Regiodivergent Alkylation of Pyridines

Pyridine units are very common in organic compounds and are often found, e.g., in natural products, pharmaceutically active compounds, agrochemicals, or materials. Methods for the selective functionalization of pyridine derivatives are, thus, useful tools in organic synthesis. Alkylations, for example, can be achieved by nucleophilic aromatic substitutions, transition-metal-catalyzed reactions, or radical-mediated transformations. However, existing methods can have drawbacks such as limited substrate scopes, a need for optimization, or expensive catalysts. One open challenge is the regiocontrolled alkylation of pyridines at the C4 and C2 positions using a single alkyl source under transition-metal-free conditions.

Mu-Hyun Baik, Korea Advanced Institute of Science and Technology (KAIST), Daejeon, Republic of Korea, Institute for Basic Science (IBS), Daejeon, Republic of Korea, Seung Hwan Cho, Pohang University of Science and Technology (POSTECH), Republic of Korea, and colleagues have developed a method for just such a regiodivergent alkylations of pyridine derivatives. The team used 1,1-diborylalkanes as the alkylating agent, and the regioselectivity is determined by the alkyllithium activator used with it. Methyllithium as an activator leads to preferred alkylation at the C4 position (pictured above on the left), and sec-butyllithium leads to preferred alkylation at the C2 position (pictured above on the right).

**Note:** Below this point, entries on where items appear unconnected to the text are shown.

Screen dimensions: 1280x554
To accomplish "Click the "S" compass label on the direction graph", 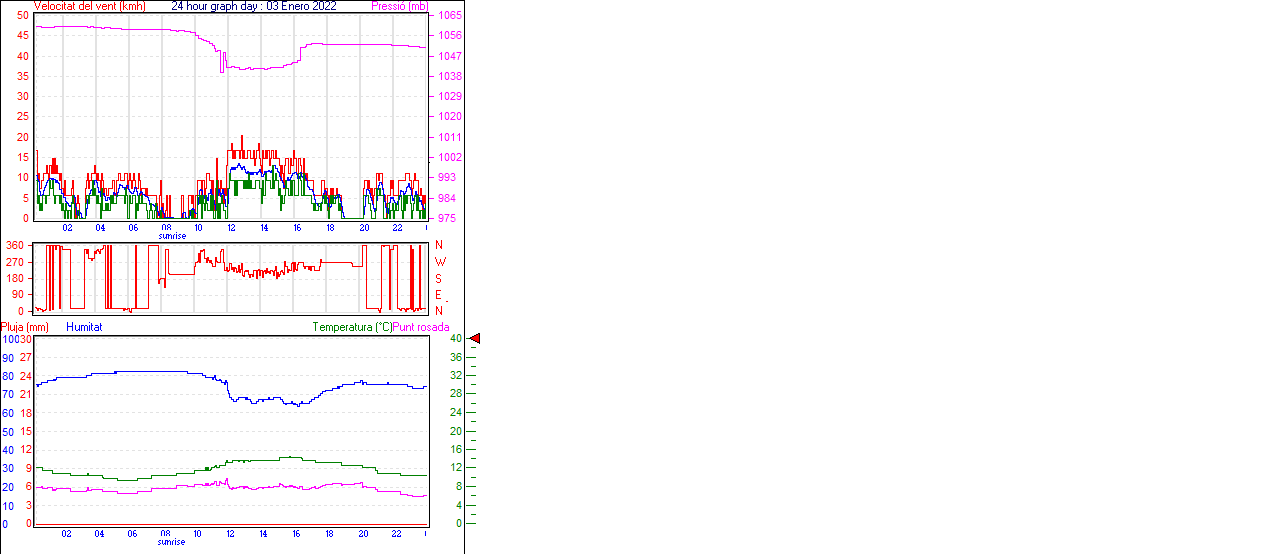I will (x=439, y=278).
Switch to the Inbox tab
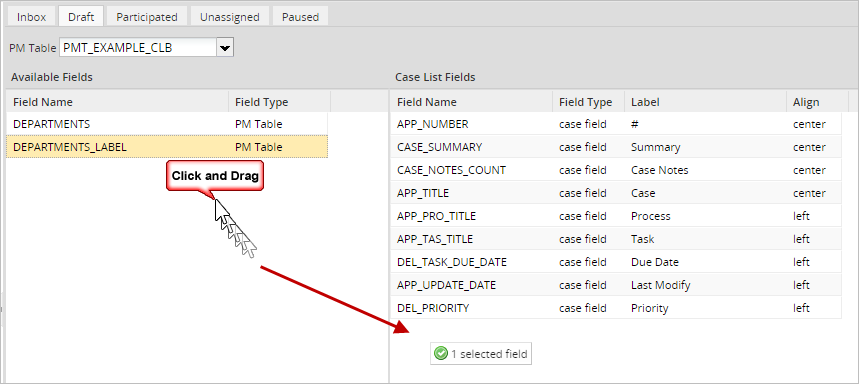Viewport: 859px width, 384px height. 31,17
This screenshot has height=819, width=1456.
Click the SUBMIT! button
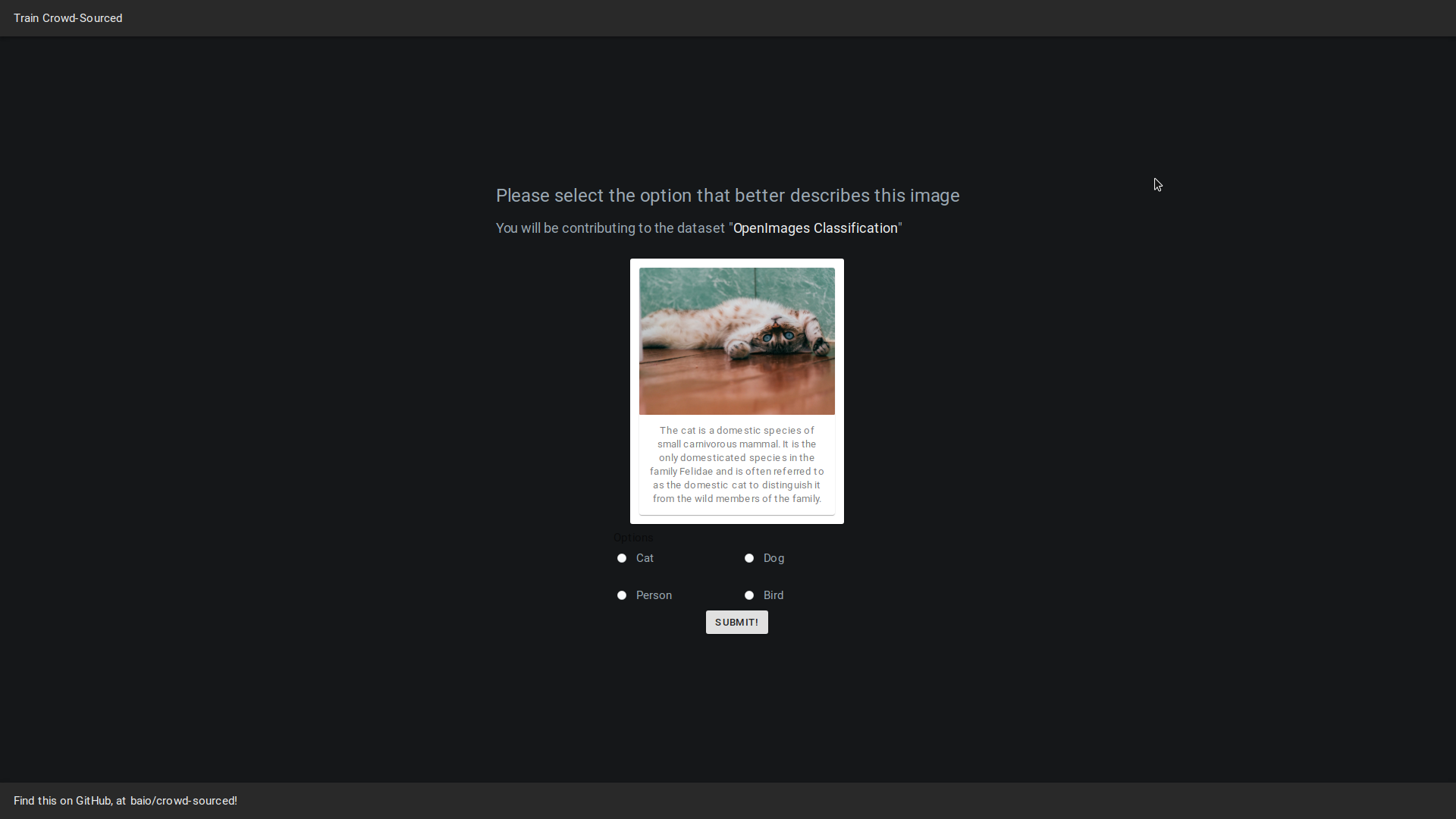click(x=737, y=622)
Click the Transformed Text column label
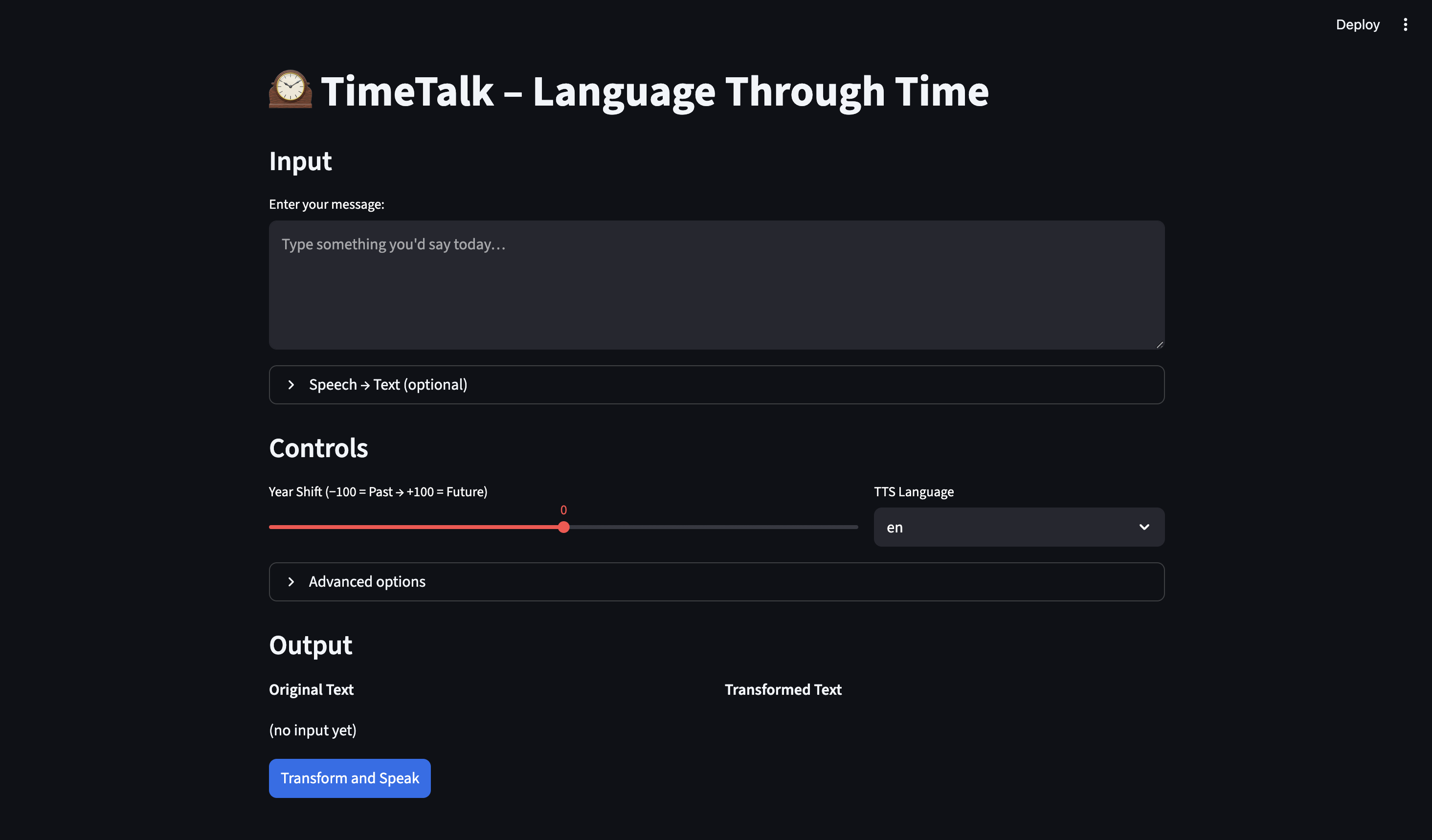The width and height of the screenshot is (1432, 840). [783, 689]
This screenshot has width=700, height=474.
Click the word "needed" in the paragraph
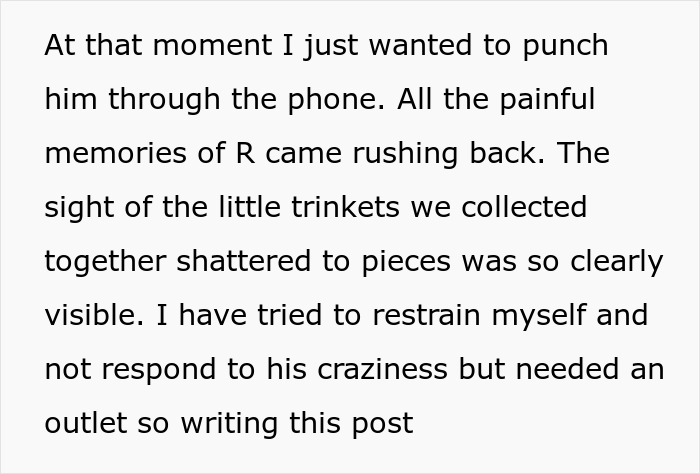click(567, 370)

The researchers reacted different pyridine derivatives with a range of 1,1-diborylalkanes, either in the presence of methyllithium in dimethoxyethane (1,2-DME) at 80 °C or in the presence of sec-butyllithium in a tetrahydrofuran (THF)/toluene mixture, also at 80 °C. With methyllithium, they obtained the desired C4-alkylated products in moderate to good yields, and the same was true for the C2-alkylated products obtained when using sec-butyllithium. The method proved suitable for late-stage functionalizations.

Based on mechanistic investigations, the team proposes that the regioselectivity is controlled by the structural dynamics of alkyllithium clusters formed from the activator: Methyllithium forms tetramers that promote C4 alkylations in complexes with molecules of the substrate, and sec-butyllithium forms dimers that similarly promote C2 alkylations. Overall, the work provides a path for previously challenging regiodivergent alkylations of pyridines and demonstrates how alkylithium aggregation states can control regioselectivity.